As of Version 0.1.10 the compliance settings section includes the Personal Information Filters section defined below.

Compliance Settings

When you click on the Settings button in the Compliance tile on the main admin page, you'll notice three things.

These settings will apply to the entire organization
There is an All Filters switch for Open AI Moderation and Personal Information Filters
Both options can be expanded and individual custom filters can be toggled on and off.

Offensive Content Moderation

You should click the dropdown button next to the toggle switch. This will give you a list of all the Open AI Offensive Content Moderation filters that will be enabled as soon as you toggle this feature ON. These filters take advantage of Open AI's internal policies and will alert you when someone's prompt violates them. Backplain checks the prompts for filtering and any violation prior to sending the prompt to the AI service and if a violation is found will return a response with an orange warning stating:

This content may violate the organization's content policy. If you believe this to be in error, please submit your feedback.

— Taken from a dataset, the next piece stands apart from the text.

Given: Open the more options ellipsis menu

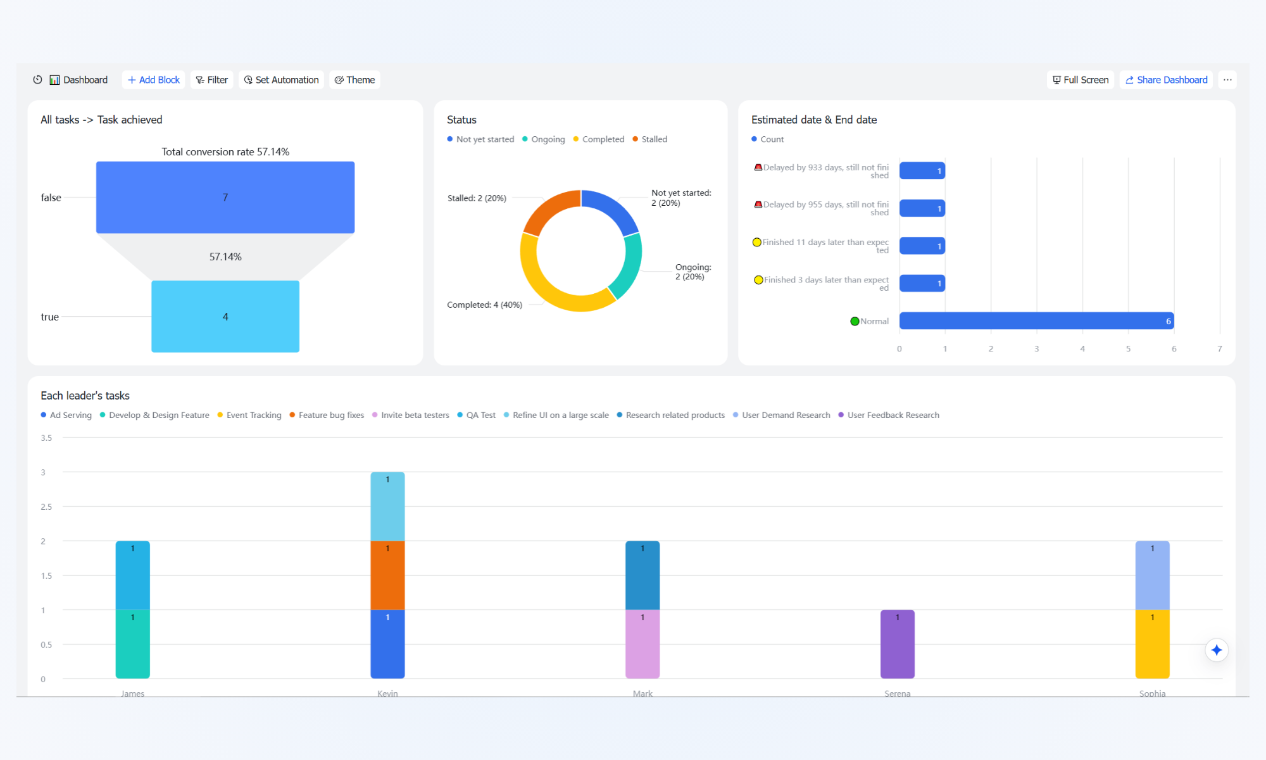Looking at the screenshot, I should [x=1227, y=80].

in the above warning, content policy is a link to the list of filters that you saw when you clicked the dropdown button for the Open AI moderation. Also, submit your feedback is a link to the support page where they can open a ticket.

It will also ask them to review their prompt before sending. All of this happens within backplain based on the filters you've selected, and the prompt never gets submitted to the AI Service.

Personal Information Filters

Much like the Offensive Content Moderation filters, the Personal Information Filters can be turned on or off individually. The main difference is these filters apply to all the AI LLM models that backplain aggregates for you. They also block any prompt that filters the triggers from ever leaving the backplain service and utilize the same warning and alerting as above. Thes will need to be defined and turned on or off specific to your users and the nature of the work your users perform. The basic PII (Personally Identifiable Information) are options to turn on or off, US Passport, US SSN, IBAN Code, etc. Others like URL or IP address or here as well to give admins with a need for tighter control to log and restrict these types of requests.

As backplain continues to grow it's list of AL LLM's these filters will continue to perform the function of protecting your and your organizations data.

Compliance Alerts

On the main Admin page, the Compliance button in the Compliance tile takes you to the Compliance Alerts page. Although user prompts that violate policy do not get sent to the AI service, they do get sent to the Compliance Alerts page.

Along with the filter that was triggered, the date, and the alert type of the policy violation, the user who attempted to ask the policy violating prompt will be listed as well. This is a reporting page where you as an admin can view policy violations.

Under the Actions column, each violation of policy will have an ellipsis. Clicking the ellipsis will bring up an action menu. The only current action is to view the message. This takes you to the policy violating message allowing you to determine whether the prompt merits further investigation, the user needs further training, or the filter needs to be modified. This is also a logged feature that can be used, should it be necessary, to collect data and inform the necessary teams to comply with your company's policies.

Under the Message Column, the snippet of the message will have a pop out icon next to it that will also direct you to the message. The Alert Category column shows which filters triggered the alert. The other columns should be self-explanatory, User shows username, Filter tells you which of the two filter types was triggered, Alert Category shows which toggle or toggles were set off.

The Date column, although also self-explanatory, has a partner component above it. The Pick a date calendar option allows you to select a date range for the alerts. Click once to set the beginning range and a second time to define the end range. Good for grabbing alerts when you know the timing of an incident.

The search feature will help narrow down a specific user, phrase. filter, alert category, etc. It searches through all aspects of alerts to help discover what you are looking for.

More to Come

We have exciting plans for the future! We are continuously working on developing custom filters, templates, and actions for policy violations. Our goal is to provide you with even more features. The ability to toggle Open AI moderation and Personal Information policies, prevent prompts that violate them, and alert on those violations is just the beginning of our journey, not the end.